** Opening Document passage block **
Thanks Joe your 2 cents are worth a buck.


----------



## Midwest Vintner (Aug 22, 2009)

5 lbs of blueberry to a gallon is a very concentrated mix. IIRC, we typically use something like 3 lbs per gallon and it comes out to have a full flavor.


----------



## Wade E (Aug 22, 2009)

I also use about 3-3 1/2 per gallon.


----------



## Madriver Wines (Aug 22, 2009)

Ditto I use 3 to 3 1/2 per gallon and have gotten great reviews on my blueberry. As luck would have it I am drinking a glass now, early but darn good.


----------



## Wade E (Aug 22, 2009)

The only thing is that I typically add more afterwards for an f-pack. Usually about 1/3 what I used in making it up.


----------



## Boyd (Aug 22, 2009)

Tom said:


> Wow, 15# is not really enough for 6 gallons thats only 2 1/2 # per gallon. I would have doubled it 5-6# per gallon is what too shoot for. Not to worry, just make a strong f-pac.[/QUOTE
> 
> 
> I think it would depend on where the blueberries came from. I used a 5 quart ice cream pail picked wild north of Cook, MN. Tasted real nice. I have 5 gallons going nowfrom 20 pounds of frozen blueberries from Sams Club and it tastes weak.
> ...


----------



## Midwest Vintner (Aug 22, 2009)

Boyd said:


> Seems those small wild berries have more flavor.



definitely possible. 

Madriver> let it age man! blueberry seems to really get better with age. there are alot of fruit wines that don't need much time, but blueberry is not one of them. it will get better!!!


----------



## Madriver Wines (Aug 23, 2009)

I know...I know. The three P's....You would think raising 2 teenagers would of given me more! This is why I started a second gallon. It was too good from the start. What a problem to have!
 Steve


----------



## Madriver Wines (Aug 23, 2009)

Wade E said:


> The only thing is that I typically add more afterwards for an f-pack. Usually about 1/3 what I used in making it up.


 Wade I dont know if I am a fan of f-pacs or not. It adds flavor but also changes the flavor. Maybe I am doing something wrong?? When I tried a strawberry with vs with out an f-pac, both sweetened first, I was leaning heavily towards the one with out? It tasted more like wine while the other was more like a juice. But what will the difference be in 6 months? I dont know, yet.
** Closing Document passage block **
_How to complete this task_. Carry on the forum thread about blueberry wine after its last sentence.
** Opening Source data block **
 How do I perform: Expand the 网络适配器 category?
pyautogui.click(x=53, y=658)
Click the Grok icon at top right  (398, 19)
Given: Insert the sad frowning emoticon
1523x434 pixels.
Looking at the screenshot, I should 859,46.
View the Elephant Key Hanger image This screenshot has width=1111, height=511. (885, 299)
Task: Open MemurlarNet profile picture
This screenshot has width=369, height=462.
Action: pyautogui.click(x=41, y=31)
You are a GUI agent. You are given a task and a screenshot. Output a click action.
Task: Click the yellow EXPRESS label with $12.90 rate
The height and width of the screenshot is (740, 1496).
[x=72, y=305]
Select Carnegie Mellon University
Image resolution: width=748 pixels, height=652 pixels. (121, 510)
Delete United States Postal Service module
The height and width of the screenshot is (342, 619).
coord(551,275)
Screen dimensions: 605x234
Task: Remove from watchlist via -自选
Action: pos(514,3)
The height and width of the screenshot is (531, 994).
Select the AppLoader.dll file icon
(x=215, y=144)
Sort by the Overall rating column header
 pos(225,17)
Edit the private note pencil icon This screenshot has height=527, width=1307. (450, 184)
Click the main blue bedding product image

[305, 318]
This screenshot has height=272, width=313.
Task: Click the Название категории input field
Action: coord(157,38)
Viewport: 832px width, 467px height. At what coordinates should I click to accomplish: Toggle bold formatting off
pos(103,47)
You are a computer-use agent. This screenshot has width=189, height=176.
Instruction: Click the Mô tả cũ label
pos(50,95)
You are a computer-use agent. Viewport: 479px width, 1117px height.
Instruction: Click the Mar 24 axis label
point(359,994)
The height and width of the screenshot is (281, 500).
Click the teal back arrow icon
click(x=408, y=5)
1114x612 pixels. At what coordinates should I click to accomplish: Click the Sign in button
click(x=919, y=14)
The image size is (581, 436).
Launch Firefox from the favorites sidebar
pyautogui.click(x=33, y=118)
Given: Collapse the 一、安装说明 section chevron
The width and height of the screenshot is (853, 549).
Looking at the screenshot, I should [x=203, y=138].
** Closing Source data block **
_Answer to this problem_.
----------



## Midwest Vintner (Aug 30, 2009)

Madriver Wines said:


> Wade I dont know if I am a fan of f-pacs or not. It adds flavor but also changes the flavor.
> 
> But what will the difference be in 6 months? I dont know, yet.



i'm in the same boat. i've yet to do an f-pac, but i can see what doing fortified wines does to flavor. we have added a few things before bottling for fun (chocolate, vanilla, etc) and they take away the wine feel.

with added syrup/juice concentrate, i don't know how it would change it as we always just blend or start with more # per gallon to add flavor. maybe you need to let it age  *voice in the background* "remember the three P's" */voice*


----------



## Tom (Aug 30, 2009)

Guys all I can say is try it. (f-pac) just back sweeten to your taste. It just enhances the flavor not change it.


----------



## mainecr (Aug 30, 2009)

I just got done crushing 13 lbs. of blueberries for a 2 gallon batch.
JK's port recipe

6 lb. blueberries 
1/2 pt. red grape concentrate 
1/2 c. light dry malt 
1-3/4 lb. granulated sugar 
1/2 tsp. pectic enzyme 
1-1/2 tsp. acid blend 
1/2 tsp. yeast energizer 
1/2 tsp. wine stabilizer 
4 pt. water 
crushed Campden tablet 
wine yeast 

I have Lalvin V1116, D-47, 71B-1112, EC-1118, Premier curvee, Pasteur Champane, Cotes des Blancs, and Montcrachet in stock. Yeast recommendation?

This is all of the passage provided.